▶ WHAT YOU SHOULD DO
When counting, include every line of the data that holds "agent", then state the total alone.

▶ EXTRACTED INFORMATION

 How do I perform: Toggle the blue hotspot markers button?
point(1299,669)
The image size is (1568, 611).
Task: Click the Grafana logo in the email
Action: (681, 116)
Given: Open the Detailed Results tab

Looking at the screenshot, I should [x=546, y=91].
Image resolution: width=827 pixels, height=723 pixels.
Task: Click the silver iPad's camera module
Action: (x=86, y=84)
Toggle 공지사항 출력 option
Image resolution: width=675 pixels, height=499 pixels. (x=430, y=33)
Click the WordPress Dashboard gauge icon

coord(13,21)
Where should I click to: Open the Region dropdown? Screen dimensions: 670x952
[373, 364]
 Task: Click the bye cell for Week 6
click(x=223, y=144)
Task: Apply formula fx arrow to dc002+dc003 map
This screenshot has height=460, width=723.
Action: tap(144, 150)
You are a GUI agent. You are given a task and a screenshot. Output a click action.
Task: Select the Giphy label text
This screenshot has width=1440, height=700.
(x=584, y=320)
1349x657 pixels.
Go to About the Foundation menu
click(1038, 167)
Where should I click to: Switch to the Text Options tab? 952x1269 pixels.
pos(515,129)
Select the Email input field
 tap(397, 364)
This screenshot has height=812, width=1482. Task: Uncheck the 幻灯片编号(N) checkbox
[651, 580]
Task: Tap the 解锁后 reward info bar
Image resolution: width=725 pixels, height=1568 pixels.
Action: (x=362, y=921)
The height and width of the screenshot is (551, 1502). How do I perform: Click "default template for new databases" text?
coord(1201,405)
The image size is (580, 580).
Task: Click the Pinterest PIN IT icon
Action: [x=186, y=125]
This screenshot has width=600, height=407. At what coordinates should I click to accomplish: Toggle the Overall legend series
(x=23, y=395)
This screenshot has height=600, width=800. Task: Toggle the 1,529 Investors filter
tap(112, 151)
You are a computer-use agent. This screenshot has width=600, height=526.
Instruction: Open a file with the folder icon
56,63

▶ SOLUTION TO THIS EXERCISE
2